**Work order:** From the entries below, return exactly the lines beginning at the one that contains "348x337 pixels. How" and ending at the one that contains "The width and height of the screenshot is (576, 499).", both of them included, and only those lines.

┌──

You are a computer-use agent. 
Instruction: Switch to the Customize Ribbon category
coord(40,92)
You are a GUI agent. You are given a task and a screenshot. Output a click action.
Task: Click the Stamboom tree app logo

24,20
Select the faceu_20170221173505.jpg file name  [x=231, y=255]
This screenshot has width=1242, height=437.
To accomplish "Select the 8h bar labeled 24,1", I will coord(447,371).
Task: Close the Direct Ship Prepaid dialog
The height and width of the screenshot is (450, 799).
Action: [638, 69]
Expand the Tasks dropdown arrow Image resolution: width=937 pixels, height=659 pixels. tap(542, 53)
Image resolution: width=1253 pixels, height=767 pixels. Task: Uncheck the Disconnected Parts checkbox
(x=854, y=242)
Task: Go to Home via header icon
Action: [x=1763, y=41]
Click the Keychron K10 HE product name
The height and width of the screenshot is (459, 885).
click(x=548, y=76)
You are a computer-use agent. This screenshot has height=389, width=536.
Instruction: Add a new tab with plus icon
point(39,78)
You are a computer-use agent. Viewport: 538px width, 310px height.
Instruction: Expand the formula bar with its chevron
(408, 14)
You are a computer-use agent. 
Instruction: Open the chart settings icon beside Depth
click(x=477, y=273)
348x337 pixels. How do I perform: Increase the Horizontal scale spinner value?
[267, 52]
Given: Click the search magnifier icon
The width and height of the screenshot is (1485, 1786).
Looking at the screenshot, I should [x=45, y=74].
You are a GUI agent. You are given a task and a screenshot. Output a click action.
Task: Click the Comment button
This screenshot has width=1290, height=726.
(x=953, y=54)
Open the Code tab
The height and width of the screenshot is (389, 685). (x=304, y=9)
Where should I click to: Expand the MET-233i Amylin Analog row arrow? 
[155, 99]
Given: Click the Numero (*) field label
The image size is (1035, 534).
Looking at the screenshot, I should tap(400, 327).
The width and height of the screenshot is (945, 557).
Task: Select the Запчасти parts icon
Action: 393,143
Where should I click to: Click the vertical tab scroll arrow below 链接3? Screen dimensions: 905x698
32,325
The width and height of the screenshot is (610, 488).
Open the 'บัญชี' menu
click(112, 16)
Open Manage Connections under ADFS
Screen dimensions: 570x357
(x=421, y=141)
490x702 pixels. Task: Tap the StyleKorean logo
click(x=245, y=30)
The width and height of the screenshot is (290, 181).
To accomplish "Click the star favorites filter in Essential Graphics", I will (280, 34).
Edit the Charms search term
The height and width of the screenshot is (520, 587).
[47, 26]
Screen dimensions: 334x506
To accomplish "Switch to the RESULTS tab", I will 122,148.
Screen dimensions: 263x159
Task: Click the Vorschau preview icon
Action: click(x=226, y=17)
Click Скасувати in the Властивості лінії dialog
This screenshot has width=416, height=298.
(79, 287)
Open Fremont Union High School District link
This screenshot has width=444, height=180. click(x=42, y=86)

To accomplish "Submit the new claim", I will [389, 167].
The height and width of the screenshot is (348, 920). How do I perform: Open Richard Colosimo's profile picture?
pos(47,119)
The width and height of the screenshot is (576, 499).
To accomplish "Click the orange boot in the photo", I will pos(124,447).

└──

**Response to the task:**
348x337 pixels. How do I perform: Increase the Horizontal scale spinner value?
[267, 52]
Given: Click the search magnifier icon
The width and height of the screenshot is (1485, 1786).
Looking at the screenshot, I should [x=45, y=74].
You are a GUI agent. You are given a task and a screenshot. Output a click action.
Task: Click the Comment button
This screenshot has width=1290, height=726.
(x=953, y=54)
Open the Code tab
The height and width of the screenshot is (389, 685). (x=304, y=9)
Where should I click to: Expand the MET-233i Amylin Analog row arrow? 
[155, 99]
Given: Click the Numero (*) field label
The image size is (1035, 534).
Looking at the screenshot, I should tap(400, 327).
The width and height of the screenshot is (945, 557).
Task: Select the Запчасти parts icon
Action: 393,143
Where should I click to: Click the vertical tab scroll arrow below 链接3? Screen dimensions: 905x698
32,325
The width and height of the screenshot is (610, 488).
Open the 'บัญชี' menu
click(112, 16)
Open Manage Connections under ADFS
Screen dimensions: 570x357
(x=421, y=141)
490x702 pixels. Task: Tap the StyleKorean logo
click(x=245, y=30)
The width and height of the screenshot is (290, 181).
To accomplish "Click the star favorites filter in Essential Graphics", I will (280, 34).
Edit the Charms search term
The height and width of the screenshot is (520, 587).
[47, 26]
Screen dimensions: 334x506
To accomplish "Switch to the RESULTS tab", I will 122,148.
Screen dimensions: 263x159
Task: Click the Vorschau preview icon
Action: click(x=226, y=17)
Click Скасувати in the Властивості лінії dialog
This screenshot has width=416, height=298.
(79, 287)
Open Fremont Union High School District link
This screenshot has width=444, height=180. click(x=42, y=86)

To accomplish "Submit the new claim", I will [389, 167].
The height and width of the screenshot is (348, 920). How do I perform: Open Richard Colosimo's profile picture?
pos(47,119)
The width and height of the screenshot is (576, 499).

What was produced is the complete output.